Blaser Café verkauft in der Schweiz jährlich 650 Tonnen Röstkaffee. Der Einkauf direkt beim Kleinbauern ist nicht möglich, trotzdem versucht Blaser Café möglichst nahe beim Kaffeeproduzenten einzukaufen. Welche Möglichkeiten gibt es? Und was ist eigentlich fairer Handel? Der erste «Fair Trade Town»-Anlass der Stadt Bern lieferte die Antworten.

Von Reto Liniger

Kaffee ist heute nach Erdöl das zweitwichtigste Handelsgut auf der Welt. Doch trotz weltweitem Kaffee-Hype geht das erste Glied der Wertschöpfungskette weitgehend leer aus. Lediglich ein Prozent des Verkaufspreises einer Tasse Kaffee landet beim Kleinbauer, der Rest irgendwo auf dem Markt.

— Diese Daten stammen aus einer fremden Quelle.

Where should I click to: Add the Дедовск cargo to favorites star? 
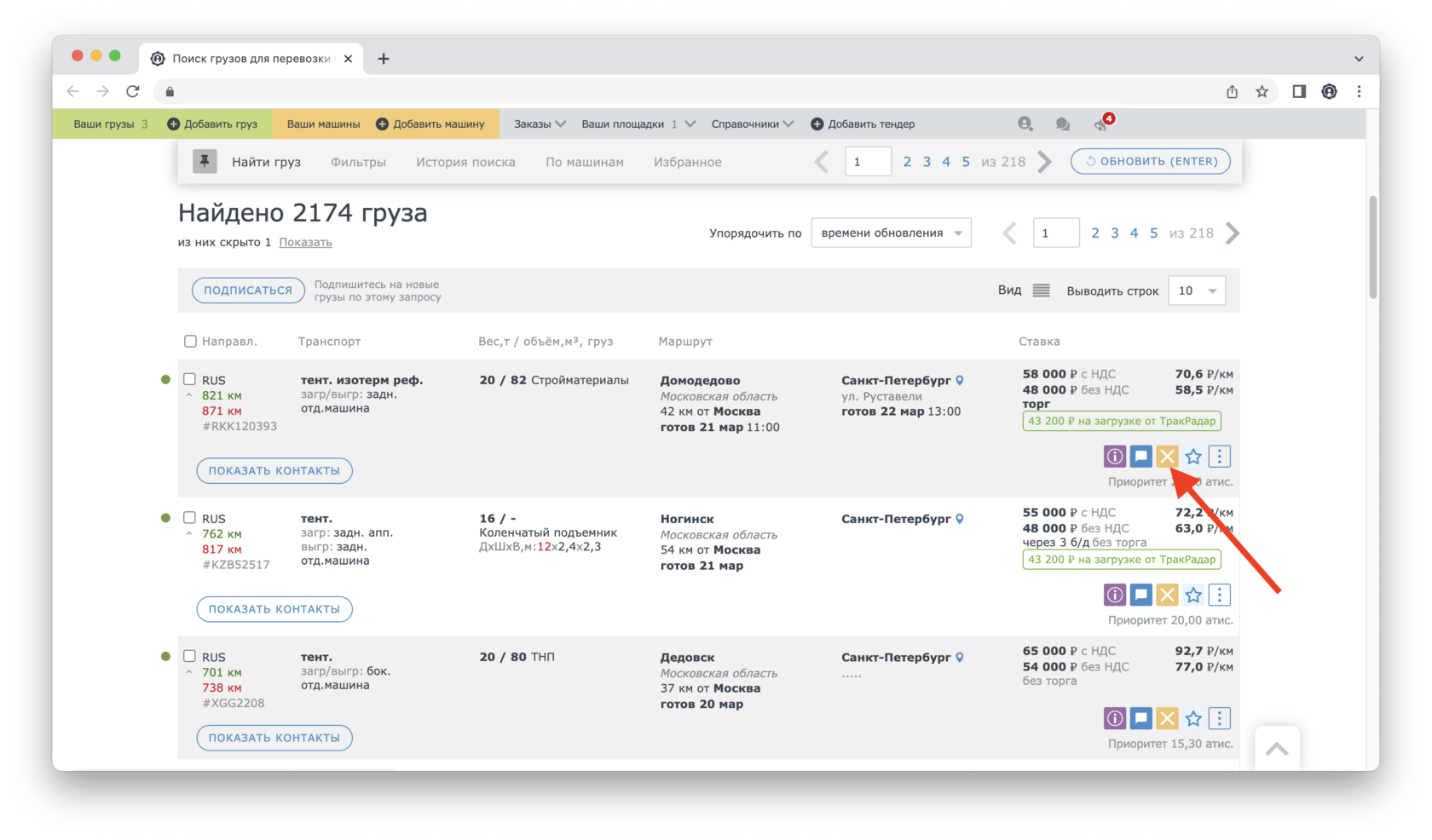point(1193,719)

Seit einem Jahr ist die Stadt Bern «Fair Trade Town» als erste grössere Schweizer Stadt. Mit dieser Auszeichnung ist die Stadt Bern zum Anwalt für fairen Handel geworden. Doch was ist eigentlich fairer Handel? Der Begriff ist nämlich eher schwammig: Anders als «bio», ist der Begriff «fair» gesetzlich nicht definiert. Ob eine Tomate biologisch angebaut wird, ist teilweise messbar. «Bei Fairness geht es um soziale Unterschiede, da ist der Prozess wichtiger, als das Produkt», sagt Peter Schaumberger, Chef des grössten europäischen Fair-Trade-Unternehmens Gepa, in einem Interview mit der Zeit. «Dieser Prozess lässt sich weitaus schwieriger definieren, zumal es dazu politisch viele verschiedene Meinungen gibt. » So entscheidet der Anbieter, wie er das Label «fair» auslegt: Mancher stellt den Kampf gegen Kinderarbeit in den Vordergrund, bei anderen geht es um Bildung oder das Recht sich gewerkschaftliche organisieren zu können. Zwar erhöhe die Zertifizierung «fair» die Wahrscheinlichkeit, dass in der Wertschöpfungskette jeder Beteiligte seinen gerechten Anteil abkriege – eine hundertprozentige Sicherheit bedeute ein solches Label allerdings nicht.

Einkauf bei Kooperative
Die Stadt Bern hat sich zum Ziel gesetzt, mittels Anlässen die Bevölkerung für das Thema fairen Handel zu sensibilisieren. Ein erster Anlass fand Mitte Februar 2018 bei Blaser Café statt. Das Familienunternehmen importiert jährlich rund 1 200 Tonnen Rohkaffee. In der Schweiz verkauft Blaser Café 650 Tonnen Röstkaffee hauptsächlich an die Gastronomie – lediglich fünf Prozent (33 Tonnen) ist allerdings fair gehandelter Kaffee, sprich von Fairtrade Labelling Organizations International (FLO) zertifizierter Kaffee. Einer der Gründe, warum der Importanteil an fair gehandeltem Kaffee derart tief ist, sieht Marc Käppeli, Geschäftsführer bei Blaser Café, in der mangelnden Nachfrage seitens der Gastronomie.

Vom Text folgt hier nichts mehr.